Ziggurat by Nigel Jarrett | Flash Fiction Month

Award-winning fiction writer and critic Nigel Jarrett offers the next contribution to Flash Fiction Month with Ziggurat.

Every day the woman opposite puts something different in her window. Last Monday it was a pair of cheap African statuettes – well, they resembled the sort of ebony things you can buy at the market for a few quid. They were replaced by a trio of red-wax candles, which she lit when it got dark.
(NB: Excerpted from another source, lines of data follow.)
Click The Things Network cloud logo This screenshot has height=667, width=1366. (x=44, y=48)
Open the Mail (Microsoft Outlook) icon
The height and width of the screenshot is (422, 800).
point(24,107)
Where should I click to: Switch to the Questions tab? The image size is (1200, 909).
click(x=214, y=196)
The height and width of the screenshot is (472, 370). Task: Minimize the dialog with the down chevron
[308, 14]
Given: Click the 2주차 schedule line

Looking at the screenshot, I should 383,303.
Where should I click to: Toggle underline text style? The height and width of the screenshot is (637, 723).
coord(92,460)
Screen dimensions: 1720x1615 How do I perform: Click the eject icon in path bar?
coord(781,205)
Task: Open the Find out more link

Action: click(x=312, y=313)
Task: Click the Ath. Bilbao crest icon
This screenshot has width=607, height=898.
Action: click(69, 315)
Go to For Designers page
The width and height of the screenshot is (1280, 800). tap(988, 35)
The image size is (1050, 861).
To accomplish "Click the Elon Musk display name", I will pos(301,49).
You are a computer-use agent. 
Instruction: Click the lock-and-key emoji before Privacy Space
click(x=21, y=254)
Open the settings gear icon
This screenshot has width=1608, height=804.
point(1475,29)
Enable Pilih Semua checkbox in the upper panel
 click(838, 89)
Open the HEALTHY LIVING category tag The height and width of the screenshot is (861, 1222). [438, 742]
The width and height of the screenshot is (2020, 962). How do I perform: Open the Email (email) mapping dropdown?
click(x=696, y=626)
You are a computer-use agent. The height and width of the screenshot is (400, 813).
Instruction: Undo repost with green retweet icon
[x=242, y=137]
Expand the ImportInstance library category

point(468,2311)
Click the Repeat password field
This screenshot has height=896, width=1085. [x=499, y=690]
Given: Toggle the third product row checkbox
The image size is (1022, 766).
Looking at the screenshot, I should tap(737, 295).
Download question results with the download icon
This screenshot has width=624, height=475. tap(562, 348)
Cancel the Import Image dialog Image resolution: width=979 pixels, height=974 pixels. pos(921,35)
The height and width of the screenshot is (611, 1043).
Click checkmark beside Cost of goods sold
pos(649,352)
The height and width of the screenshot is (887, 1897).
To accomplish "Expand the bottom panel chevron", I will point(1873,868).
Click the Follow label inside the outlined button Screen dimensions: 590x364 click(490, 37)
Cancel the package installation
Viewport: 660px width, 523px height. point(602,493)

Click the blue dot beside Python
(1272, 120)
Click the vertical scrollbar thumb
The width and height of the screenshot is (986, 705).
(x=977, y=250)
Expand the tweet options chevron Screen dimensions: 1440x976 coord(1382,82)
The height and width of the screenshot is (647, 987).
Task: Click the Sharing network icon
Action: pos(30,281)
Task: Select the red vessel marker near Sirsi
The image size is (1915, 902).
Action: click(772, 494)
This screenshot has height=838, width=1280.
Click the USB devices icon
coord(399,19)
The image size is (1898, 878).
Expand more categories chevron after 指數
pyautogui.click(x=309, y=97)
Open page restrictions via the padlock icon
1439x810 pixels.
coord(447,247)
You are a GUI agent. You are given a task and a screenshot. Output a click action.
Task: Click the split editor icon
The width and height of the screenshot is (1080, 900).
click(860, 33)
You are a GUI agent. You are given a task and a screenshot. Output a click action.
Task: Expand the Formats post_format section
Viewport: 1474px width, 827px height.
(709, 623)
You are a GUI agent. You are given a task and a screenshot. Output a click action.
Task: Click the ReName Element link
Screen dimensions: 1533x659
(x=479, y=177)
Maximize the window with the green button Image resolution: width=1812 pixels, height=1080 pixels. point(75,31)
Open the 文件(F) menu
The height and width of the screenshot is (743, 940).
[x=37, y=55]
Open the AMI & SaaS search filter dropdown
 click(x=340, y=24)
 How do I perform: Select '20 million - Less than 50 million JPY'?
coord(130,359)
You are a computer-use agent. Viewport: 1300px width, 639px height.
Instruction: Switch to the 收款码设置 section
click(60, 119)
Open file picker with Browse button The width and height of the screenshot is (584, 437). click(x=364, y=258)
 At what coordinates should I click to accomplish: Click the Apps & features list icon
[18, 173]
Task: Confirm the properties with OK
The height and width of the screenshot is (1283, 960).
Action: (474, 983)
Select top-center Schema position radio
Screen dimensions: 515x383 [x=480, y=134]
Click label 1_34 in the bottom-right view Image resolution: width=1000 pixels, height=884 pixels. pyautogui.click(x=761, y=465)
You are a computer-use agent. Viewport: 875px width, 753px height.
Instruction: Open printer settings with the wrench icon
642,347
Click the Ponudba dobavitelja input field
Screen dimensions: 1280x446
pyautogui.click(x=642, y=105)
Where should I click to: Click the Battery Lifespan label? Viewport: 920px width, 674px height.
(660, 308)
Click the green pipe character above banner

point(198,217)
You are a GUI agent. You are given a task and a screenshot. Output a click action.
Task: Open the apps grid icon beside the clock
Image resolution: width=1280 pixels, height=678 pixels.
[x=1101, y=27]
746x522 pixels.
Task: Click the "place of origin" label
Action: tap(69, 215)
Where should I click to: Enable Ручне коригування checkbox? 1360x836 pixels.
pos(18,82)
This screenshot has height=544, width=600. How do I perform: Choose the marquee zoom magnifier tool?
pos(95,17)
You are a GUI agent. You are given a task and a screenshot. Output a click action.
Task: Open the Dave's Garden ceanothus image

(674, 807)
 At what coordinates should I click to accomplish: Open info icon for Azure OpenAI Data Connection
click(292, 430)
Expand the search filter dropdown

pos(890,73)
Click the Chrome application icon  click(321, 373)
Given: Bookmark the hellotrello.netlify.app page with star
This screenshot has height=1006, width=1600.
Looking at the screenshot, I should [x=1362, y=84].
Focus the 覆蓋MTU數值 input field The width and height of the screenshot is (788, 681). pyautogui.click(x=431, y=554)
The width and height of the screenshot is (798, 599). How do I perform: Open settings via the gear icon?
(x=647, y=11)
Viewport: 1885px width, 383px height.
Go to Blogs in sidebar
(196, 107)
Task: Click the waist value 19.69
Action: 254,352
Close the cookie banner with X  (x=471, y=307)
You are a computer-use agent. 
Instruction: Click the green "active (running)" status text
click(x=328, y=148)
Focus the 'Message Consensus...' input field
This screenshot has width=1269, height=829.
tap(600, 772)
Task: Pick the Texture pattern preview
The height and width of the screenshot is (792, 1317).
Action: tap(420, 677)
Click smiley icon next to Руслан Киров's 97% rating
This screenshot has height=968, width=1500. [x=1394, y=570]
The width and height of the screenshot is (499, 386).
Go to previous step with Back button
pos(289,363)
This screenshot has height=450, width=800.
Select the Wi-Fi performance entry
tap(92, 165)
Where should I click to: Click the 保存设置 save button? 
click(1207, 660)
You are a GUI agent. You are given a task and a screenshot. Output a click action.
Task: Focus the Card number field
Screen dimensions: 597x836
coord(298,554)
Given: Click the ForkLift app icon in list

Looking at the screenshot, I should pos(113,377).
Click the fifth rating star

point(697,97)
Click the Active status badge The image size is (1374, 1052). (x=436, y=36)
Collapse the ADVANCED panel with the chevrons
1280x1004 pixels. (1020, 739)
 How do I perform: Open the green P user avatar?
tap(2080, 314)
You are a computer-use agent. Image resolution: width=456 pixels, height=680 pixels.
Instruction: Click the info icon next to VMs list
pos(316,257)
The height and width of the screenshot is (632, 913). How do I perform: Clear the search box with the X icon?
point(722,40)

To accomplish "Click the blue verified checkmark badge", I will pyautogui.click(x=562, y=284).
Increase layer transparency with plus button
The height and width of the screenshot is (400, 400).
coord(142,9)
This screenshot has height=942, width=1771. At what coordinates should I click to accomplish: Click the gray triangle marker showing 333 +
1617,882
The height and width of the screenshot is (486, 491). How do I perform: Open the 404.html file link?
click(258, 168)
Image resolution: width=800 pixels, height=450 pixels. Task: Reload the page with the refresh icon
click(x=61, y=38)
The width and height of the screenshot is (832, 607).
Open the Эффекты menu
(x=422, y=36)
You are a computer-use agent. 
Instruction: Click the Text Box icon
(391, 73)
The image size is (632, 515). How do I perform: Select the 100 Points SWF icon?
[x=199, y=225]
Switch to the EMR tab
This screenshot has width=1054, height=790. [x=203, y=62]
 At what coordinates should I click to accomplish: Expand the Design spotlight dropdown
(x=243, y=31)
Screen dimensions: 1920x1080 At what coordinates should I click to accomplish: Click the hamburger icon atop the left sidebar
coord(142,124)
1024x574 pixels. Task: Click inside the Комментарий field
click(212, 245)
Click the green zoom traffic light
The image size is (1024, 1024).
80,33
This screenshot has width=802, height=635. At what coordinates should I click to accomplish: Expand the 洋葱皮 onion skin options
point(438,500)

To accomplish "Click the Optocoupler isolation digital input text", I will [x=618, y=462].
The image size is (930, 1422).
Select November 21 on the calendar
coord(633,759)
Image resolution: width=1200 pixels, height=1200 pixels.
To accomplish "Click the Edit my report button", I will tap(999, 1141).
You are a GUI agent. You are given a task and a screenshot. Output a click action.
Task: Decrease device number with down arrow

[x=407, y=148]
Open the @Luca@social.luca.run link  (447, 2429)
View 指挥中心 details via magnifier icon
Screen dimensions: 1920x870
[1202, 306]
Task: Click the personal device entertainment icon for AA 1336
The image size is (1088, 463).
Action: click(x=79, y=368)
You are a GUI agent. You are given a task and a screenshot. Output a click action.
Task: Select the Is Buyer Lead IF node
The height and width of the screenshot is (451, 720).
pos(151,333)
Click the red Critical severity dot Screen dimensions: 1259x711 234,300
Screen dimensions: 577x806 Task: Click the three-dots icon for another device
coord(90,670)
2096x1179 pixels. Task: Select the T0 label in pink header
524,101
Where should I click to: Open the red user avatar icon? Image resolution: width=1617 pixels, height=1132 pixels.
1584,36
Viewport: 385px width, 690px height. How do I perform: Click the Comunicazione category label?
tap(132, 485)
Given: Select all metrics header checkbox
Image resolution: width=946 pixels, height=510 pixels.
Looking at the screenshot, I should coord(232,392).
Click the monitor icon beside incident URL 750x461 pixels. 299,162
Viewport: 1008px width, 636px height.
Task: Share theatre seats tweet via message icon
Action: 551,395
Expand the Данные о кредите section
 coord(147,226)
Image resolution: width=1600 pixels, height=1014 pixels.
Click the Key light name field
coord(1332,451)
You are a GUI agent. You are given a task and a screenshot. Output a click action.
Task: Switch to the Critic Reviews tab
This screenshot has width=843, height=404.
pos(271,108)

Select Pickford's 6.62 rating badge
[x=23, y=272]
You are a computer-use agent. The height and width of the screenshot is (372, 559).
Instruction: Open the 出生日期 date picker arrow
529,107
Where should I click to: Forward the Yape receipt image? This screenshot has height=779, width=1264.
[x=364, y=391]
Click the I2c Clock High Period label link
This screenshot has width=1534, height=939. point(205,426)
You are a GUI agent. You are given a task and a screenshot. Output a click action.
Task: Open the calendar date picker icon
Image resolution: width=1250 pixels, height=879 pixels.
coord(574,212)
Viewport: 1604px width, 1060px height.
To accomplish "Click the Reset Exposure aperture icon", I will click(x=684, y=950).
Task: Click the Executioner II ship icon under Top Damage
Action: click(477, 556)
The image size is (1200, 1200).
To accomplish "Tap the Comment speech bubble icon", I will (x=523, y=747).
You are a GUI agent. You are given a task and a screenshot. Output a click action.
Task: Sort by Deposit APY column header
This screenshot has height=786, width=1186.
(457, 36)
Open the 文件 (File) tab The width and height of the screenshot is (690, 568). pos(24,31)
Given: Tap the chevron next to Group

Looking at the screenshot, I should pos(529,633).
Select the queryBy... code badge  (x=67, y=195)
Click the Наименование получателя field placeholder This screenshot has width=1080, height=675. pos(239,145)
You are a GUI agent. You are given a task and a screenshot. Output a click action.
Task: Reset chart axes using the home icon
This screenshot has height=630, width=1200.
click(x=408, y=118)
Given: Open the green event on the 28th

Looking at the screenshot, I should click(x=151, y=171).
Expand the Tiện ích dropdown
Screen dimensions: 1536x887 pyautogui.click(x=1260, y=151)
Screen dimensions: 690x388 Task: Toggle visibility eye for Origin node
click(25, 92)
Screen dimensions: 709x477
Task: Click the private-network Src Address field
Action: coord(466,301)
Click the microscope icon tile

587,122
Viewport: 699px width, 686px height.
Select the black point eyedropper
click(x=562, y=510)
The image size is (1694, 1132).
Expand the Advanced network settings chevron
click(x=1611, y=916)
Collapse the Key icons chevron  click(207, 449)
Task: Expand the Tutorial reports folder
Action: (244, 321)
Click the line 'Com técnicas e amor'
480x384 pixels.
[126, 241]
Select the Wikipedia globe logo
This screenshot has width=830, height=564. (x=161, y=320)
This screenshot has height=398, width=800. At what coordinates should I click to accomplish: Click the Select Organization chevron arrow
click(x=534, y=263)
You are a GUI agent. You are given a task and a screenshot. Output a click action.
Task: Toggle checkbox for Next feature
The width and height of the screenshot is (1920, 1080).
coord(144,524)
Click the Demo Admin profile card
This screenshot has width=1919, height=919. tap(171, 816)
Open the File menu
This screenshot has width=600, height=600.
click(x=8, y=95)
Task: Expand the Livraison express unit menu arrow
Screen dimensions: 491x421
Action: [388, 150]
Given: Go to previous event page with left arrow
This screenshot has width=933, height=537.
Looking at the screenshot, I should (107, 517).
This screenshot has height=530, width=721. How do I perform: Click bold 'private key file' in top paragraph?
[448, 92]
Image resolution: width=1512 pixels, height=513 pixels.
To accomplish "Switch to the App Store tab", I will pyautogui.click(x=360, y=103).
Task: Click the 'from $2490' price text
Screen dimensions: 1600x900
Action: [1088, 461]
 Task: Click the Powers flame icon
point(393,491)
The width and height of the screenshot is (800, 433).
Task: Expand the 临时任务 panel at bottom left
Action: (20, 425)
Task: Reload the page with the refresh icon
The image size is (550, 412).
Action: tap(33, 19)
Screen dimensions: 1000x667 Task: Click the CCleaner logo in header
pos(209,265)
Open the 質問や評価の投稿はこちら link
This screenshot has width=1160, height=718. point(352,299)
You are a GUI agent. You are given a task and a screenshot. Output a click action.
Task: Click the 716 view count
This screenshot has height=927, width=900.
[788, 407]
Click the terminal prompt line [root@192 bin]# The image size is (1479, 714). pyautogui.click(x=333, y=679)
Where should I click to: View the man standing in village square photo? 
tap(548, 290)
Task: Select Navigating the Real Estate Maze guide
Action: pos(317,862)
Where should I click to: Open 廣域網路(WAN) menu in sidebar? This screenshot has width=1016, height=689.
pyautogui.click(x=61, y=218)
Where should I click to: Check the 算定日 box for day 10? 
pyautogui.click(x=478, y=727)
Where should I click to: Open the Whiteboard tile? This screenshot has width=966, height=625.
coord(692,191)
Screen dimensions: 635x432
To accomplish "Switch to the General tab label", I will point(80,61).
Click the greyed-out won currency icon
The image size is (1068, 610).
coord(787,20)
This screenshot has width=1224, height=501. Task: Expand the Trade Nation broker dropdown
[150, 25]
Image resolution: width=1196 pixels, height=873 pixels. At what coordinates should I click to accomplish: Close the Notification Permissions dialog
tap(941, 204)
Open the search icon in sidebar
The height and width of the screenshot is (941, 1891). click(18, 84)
In the past month we’ve had a large Toby jug, a Kermit glove puppet in a bowl, various potted plants and what looked like a sleeping cat that was obviously a simulacrum from the way she lifted its rigor mortis form. It’s said she rotates her displays, but you have to wait eight months before something, say, a 1970s Astro lamp or a figurine shepherd and his love, comes round again.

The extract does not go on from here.